09:05Je leur ai dit, pas de problème, votez qui vous voulez,
09:08je m'en fiche. On discute.
09:10A la fin, tous ces gens m'ont dit,
09:12vous avez l'air sincère, on va essayer avec vous.
09:15Je me suis dit, si je suis ministre,
09:17je pourrai pas aller les voir.
09:19Vous faites de la diplomatie en tant que députée.
09:21Vous êtes sur une circonscription très vaste,
09:24qui couvre le Moyen-Orient et une bonne partie de l'Afrique.
09:27Quelle est votre valeur ajoutée par rapport
09:30aux diplomates du quai d'Orsay ?
09:31Est-ce que vous avez d'autres leviers pour agir ?
09:34La chance qu'on a, et ce que je rappelle souvent,
09:37c'est qu'on a la parole très libre,
09:39et je ne représente ni le président de la République
09:42ni le gouvernement, et je me représente moi-même.
09:45On voit ce que représente votre circonscription.
09:4849 pays, du Ghana au Sultanat d'Oman
09:50et de l'Afrique du Sud au Liban.
09:51Vous accompagnez parfois le chef de l'Etat, Emmanuel Macron,
09:55dans ses déplacements dans votre zone,
09:57dans votre circonscription.
09:59Vous remontez des infos en direct à l'Elysée
10:01à travers cette activité de diplomate-députée ?
10:04Il y a plein de choses que certains chefs d'Etat
10:06ne disent pas aux diplomates, n'osent pas,
10:09ou ça peut créer un sujet s'ils le disent,
10:11ou des choses pour lesquelles on n'est pas totalement sûrs,
10:15c'est pas totalement recoupé, donc ils vont éviter de le remonter.
10:18Moi, je peux le remonter, donc je remonte.
10:21J'essaie de prendre certaines décisions plus vite.
10:23Vous siégez à la commission des Affaires étrangères de l'Assemblée.
10:27J'ai été marqué par une phrase, un long propos
10:30de son ancien président, Jean-Louis Bourlange,
10:33qui dit de vous,
10:34j'ai rarement vu chez un élu national
10:36un tel mélange de pétulance, d'énergie, de mobilité,
10:39et je dirais d'alacrité que chez cette formidable collègue
10:42aux côtés de laquelle j'ai siégé.
10:44Quand on connaît Jean-Louis Bourlange,
10:46on sait que c'est pas quelqu'un qui a le compliment facile.
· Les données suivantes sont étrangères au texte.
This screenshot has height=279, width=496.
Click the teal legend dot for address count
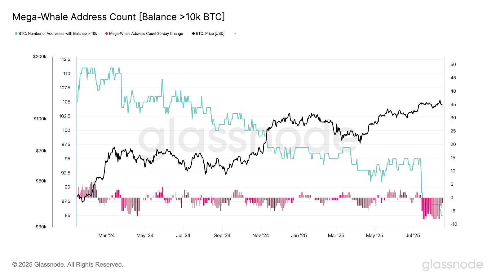click(x=16, y=33)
10:49Ils disent ça de vous comme ça ?
10:51J'en sais rien. J'ai été moi-même,
10:53j'ai fait plusieurs déplacements avec lui,
10:56il me manque beaucoup, c'est un homme formidable,
10:58je l'ai rappelé.
10:59Il a décidé de ne pas se représenter.
11:02Il nous manque beaucoup, je sais pas.
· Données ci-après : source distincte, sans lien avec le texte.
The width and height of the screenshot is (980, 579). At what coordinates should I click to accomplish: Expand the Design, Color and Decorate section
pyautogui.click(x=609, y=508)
11:04Je l'ai trouvé très touchant.
11:05Vous avez une personnalité qui n'a rien à voir avec la sienne.
11:09Mais c'est ça qui est intéressant,
11:11parce que c'est vrai que je pense que je peux étonner
11:15et peut-être décoincer, je crois,
11:18certaines personnalités.
11:20On va passer à notre quiz pour conclure l'émission.
11:23Vous allez devoir compléter les phrases que je vais vous proposer.
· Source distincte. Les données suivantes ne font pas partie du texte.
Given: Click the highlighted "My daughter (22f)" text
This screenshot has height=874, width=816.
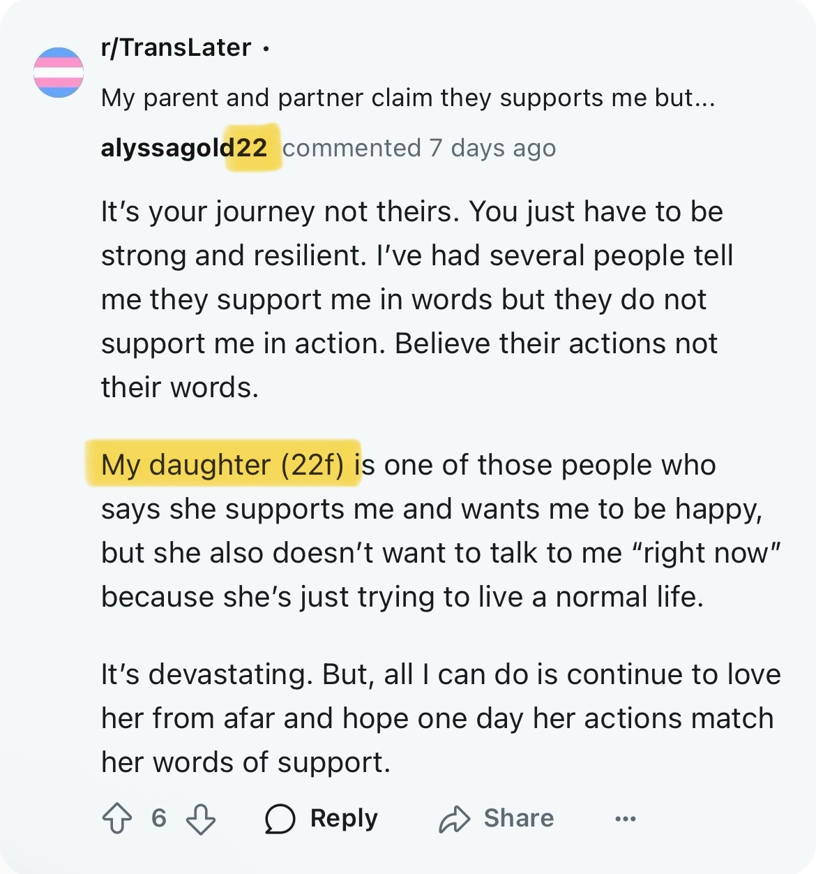Looking at the screenshot, I should tap(222, 465).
11:26Ce que j'ai de plus marocain en moi...
11:28Manger avec les mains.
11:30Ca reste.
11:32Une fois élue députée, j'ai vendu mon entreprise car...
11:36Je voulais laver plus blanc que blanc,
11:39je voulais légiférer sur la cybersécurité
11:42et je voulais paquiller le moindre doute de conflit d'intérêt.
11:46Est-ce qu'aujourd'hui, vous le regrettez ?
11:49Totalement.
11:50Pourquoi ?
11:51Parce que j'ai jamais pu imposer mes textes cybersécurité.
11:54Ca n'a intéressé personne, malheureusement,
11:57alors que je pense que c'est un sujet
11:59qui est encore beaucoup trop sous-représenté,
12:04sous-utilisé, sous-traité, sous tout ce qu'on veut.
12:06Et qu'on me demande beaucoup, beaucoup de services cyber
12:11et je leur dis que j'ai plus de boîte cyber.
12:13Si vous n'êtes pas réélue aux prochaines élections...
12:16Je créerai une boîte.
12:17Vous repartirez de zéro, vous avez des projets.
12:20Avoir fait de la boxe taille permet de...
12:22Se défouler.
12:23Pendant cinq ans, c'était un défouloir.
12:26C'était plus pour se défouler que pour se défendre.
12:29C'est un antistress que je conseille à tout le monde.
12:31Merci beaucoup, Amélia Lacrafie, d'être venue dans La Politique.
12:35Merci beaucoup. Merci vraiment.